As for terrestrial fusion energy, seawater contains only the deuterium component of fusion fuel, while tritium, the other component, must be manufactured in nuclear reactors.

Cowley states, "We cannot yet make electricity from fusion at a reasonable cost.” But no one has ever made even a token amount of electricity from a fusion device at any cost. Perhaps that’s because 80 percent of the energy from terrestrial fusion is in the form of barrages of neutron bullets, which nobody has tried to convert to electricity. In the face of numerous irreducible energy drains, it is unlikely that net electricity from a terrestrial fusion reactor system will ever be achieved at any cost, and nobody will even attempt that for many decades, if ever.

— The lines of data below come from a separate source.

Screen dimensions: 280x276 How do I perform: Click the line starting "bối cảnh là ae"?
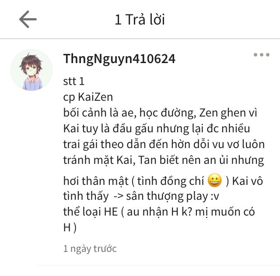pos(160,113)
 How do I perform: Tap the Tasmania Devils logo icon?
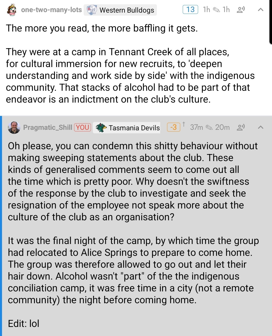[101, 128]
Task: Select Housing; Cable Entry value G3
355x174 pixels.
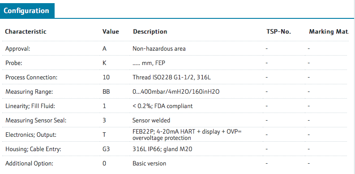Action: (x=106, y=149)
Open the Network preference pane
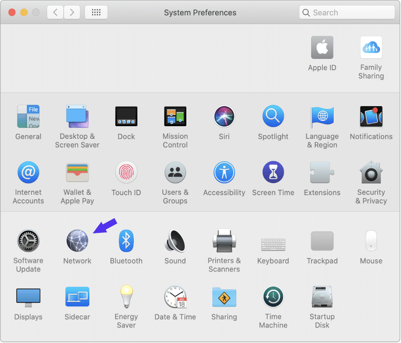 coord(77,240)
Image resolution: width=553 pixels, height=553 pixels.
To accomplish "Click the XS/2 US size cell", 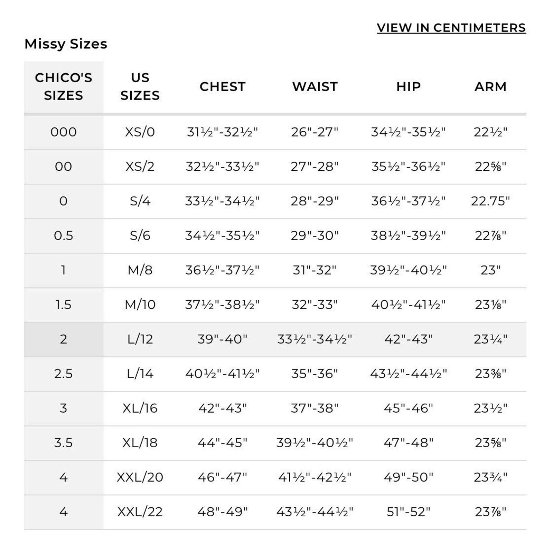I will point(140,167).
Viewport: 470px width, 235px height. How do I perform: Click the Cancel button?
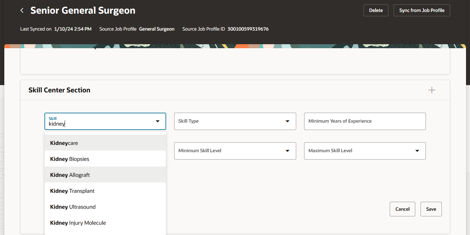(x=402, y=209)
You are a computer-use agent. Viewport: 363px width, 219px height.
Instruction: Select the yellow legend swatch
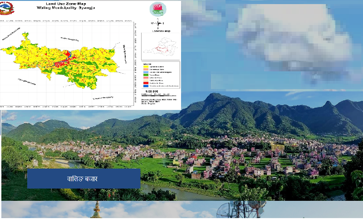tap(146, 66)
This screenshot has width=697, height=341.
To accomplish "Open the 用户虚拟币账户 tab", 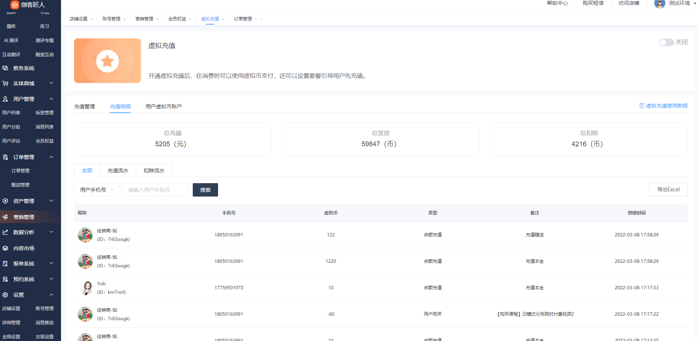I will point(163,106).
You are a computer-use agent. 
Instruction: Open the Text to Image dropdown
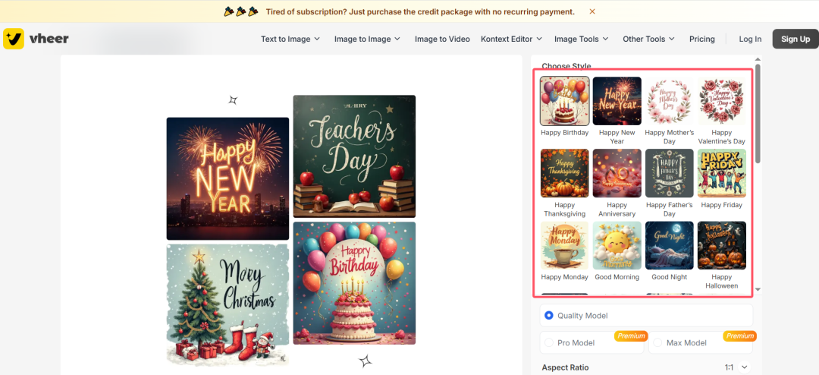pos(290,39)
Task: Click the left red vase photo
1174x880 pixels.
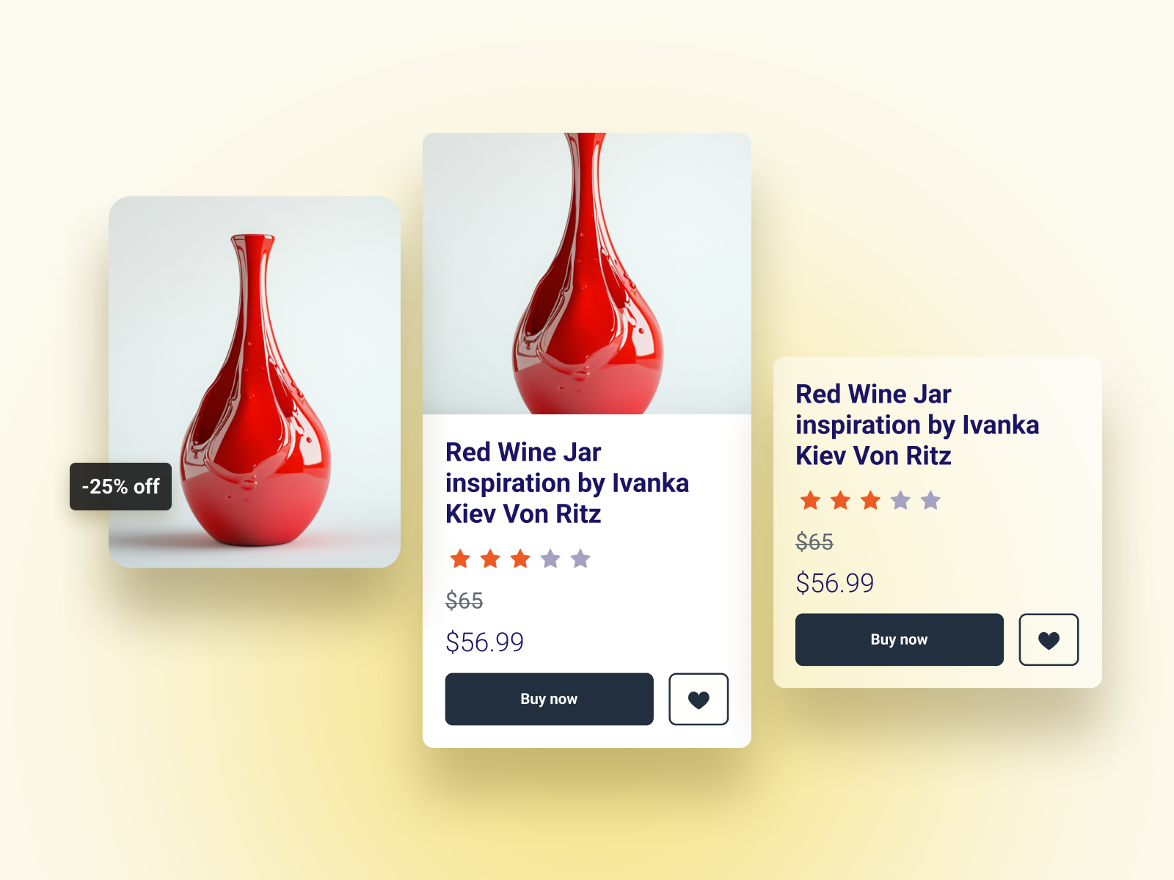Action: 255,381
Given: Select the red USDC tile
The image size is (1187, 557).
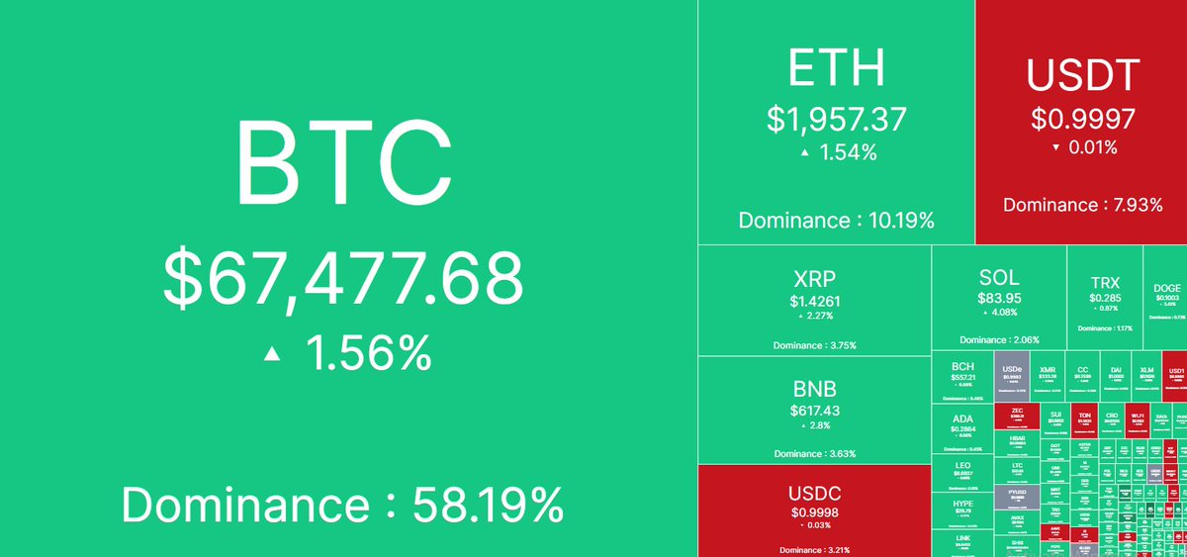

It’s fortunate that producing net electricity from terrestrial fusion energy is probably impossible, because those same neutron barrages generate tremendous volumes of nuclear waste. Princeton’s TFTR and Europe’s JET had to deal with this issue in the 1990s, and no magnetic confinement fusion project has dared to use tritium fuel in the subsequent quarter-century.

Daniel L. Jassby *70
Plainsboro, N.J.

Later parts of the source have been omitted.